(Data extracts begins)

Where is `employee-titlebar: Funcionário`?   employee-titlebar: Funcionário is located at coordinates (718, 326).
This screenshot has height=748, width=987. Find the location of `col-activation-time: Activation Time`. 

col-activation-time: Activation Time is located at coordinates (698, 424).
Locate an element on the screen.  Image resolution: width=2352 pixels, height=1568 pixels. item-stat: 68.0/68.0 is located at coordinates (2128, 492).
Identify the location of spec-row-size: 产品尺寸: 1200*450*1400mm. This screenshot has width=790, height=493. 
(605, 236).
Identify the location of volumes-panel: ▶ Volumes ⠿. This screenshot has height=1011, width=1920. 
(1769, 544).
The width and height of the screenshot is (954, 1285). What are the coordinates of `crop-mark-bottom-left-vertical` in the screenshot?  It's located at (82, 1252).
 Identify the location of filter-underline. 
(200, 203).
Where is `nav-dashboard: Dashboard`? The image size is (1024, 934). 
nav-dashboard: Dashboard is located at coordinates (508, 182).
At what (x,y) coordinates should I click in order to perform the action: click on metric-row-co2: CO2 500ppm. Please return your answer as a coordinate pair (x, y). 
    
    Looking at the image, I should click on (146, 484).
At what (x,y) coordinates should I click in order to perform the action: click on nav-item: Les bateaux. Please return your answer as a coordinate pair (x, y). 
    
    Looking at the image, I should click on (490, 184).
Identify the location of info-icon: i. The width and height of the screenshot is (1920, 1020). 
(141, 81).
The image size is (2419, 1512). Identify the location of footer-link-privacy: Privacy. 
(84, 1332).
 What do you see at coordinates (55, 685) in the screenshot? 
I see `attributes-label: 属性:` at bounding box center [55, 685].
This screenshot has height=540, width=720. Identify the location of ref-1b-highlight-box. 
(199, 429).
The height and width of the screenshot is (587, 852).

(Data extracts ends)

▶ **Exercise details**:
Reproduce every one of the items above verbatim, keeping their original order.

▶ **Solution**:
Where is `employee-titlebar: Funcionário`?   employee-titlebar: Funcionário is located at coordinates (718, 326).
This screenshot has height=748, width=987. Find the location of `col-activation-time: Activation Time`. 

col-activation-time: Activation Time is located at coordinates (698, 424).
Locate an element on the screen.  Image resolution: width=2352 pixels, height=1568 pixels. item-stat: 68.0/68.0 is located at coordinates (2128, 492).
Identify the location of spec-row-size: 产品尺寸: 1200*450*1400mm. This screenshot has width=790, height=493. 
(605, 236).
Identify the location of volumes-panel: ▶ Volumes ⠿. This screenshot has height=1011, width=1920. 
(1769, 544).
The width and height of the screenshot is (954, 1285). What are the coordinates of `crop-mark-bottom-left-vertical` in the screenshot?  It's located at (82, 1252).
 Identify the location of filter-underline. 
(200, 203).
Where is `nav-dashboard: Dashboard`? The image size is (1024, 934). 
nav-dashboard: Dashboard is located at coordinates (508, 182).
At what (x,y) coordinates should I click in order to perform the action: click on metric-row-co2: CO2 500ppm. Please return your answer as a coordinate pair (x, y). 
    
    Looking at the image, I should click on (146, 484).
At what (x,y) coordinates should I click in order to perform the action: click on nav-item: Les bateaux. Please return your answer as a coordinate pair (x, y). 
    
    Looking at the image, I should click on (490, 184).
Identify the location of info-icon: i. The width and height of the screenshot is (1920, 1020). 
(141, 81).
The image size is (2419, 1512). Identify the location of footer-link-privacy: Privacy. 
(84, 1332).
 What do you see at coordinates (55, 685) in the screenshot? 
I see `attributes-label: 属性:` at bounding box center [55, 685].
This screenshot has height=540, width=720. Identify the location of ref-1b-highlight-box. 
(199, 429).
The height and width of the screenshot is (587, 852).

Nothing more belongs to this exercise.